Stated task: Lay out as a numbered list, skipping blank lines, the part of the records that opens with the line containing "Given: Select the 97.40 profit figure" and runs through the end of the records. Leave the pictures out of your answer.

┌─ Working data

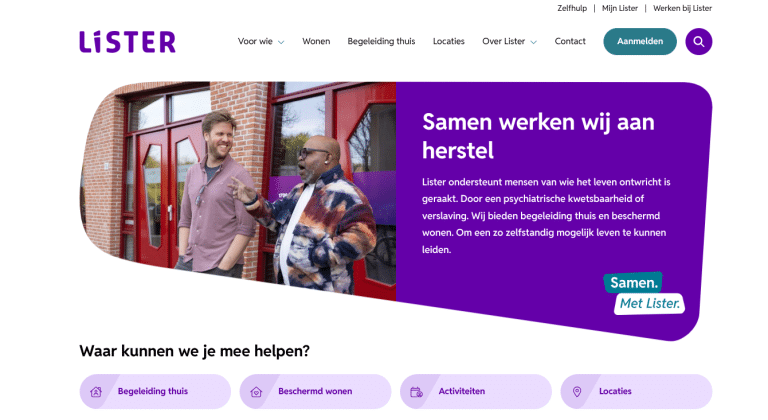Expand the Over Lister chevron

tap(533, 42)

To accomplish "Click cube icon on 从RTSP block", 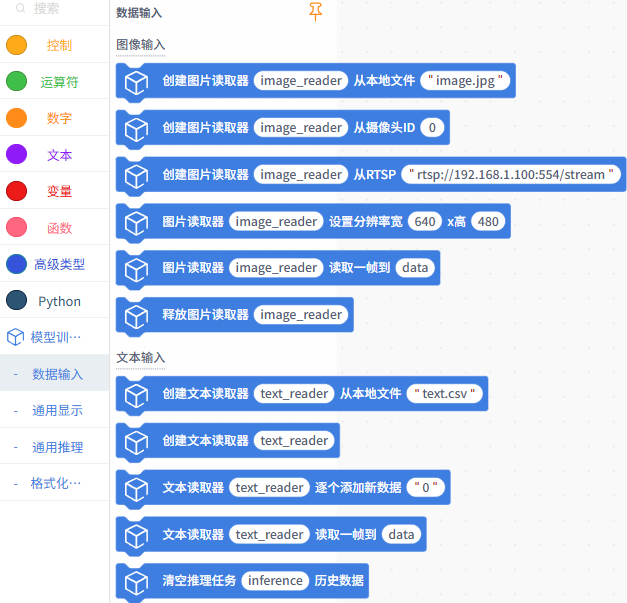I will click(135, 175).
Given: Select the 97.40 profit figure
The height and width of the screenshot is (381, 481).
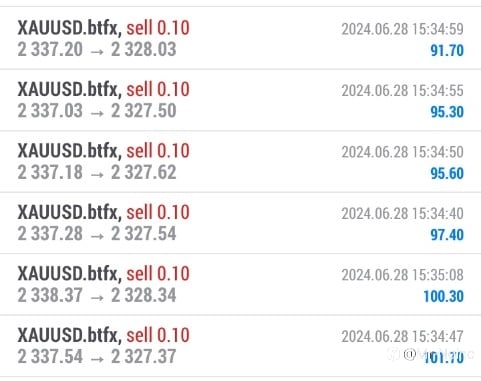Looking at the screenshot, I should coord(447,235).

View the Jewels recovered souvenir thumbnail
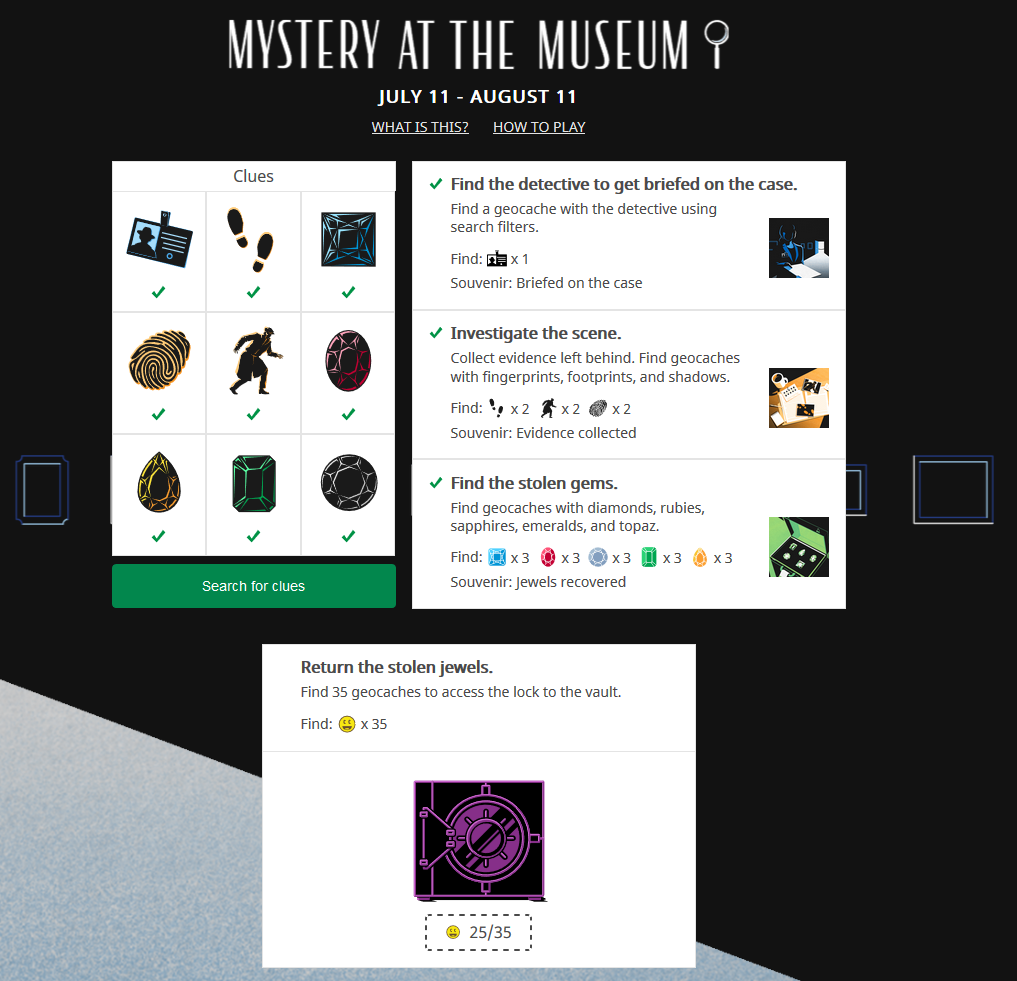[x=798, y=547]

└─

Response:
1. Given: Select the 97.40 profit figure
2. The height and width of the screenshot is (381, 481).
3. Looking at the screenshot, I should coord(447,235).
4. View the Jewels recovered souvenir thumbnail
5. [x=798, y=547]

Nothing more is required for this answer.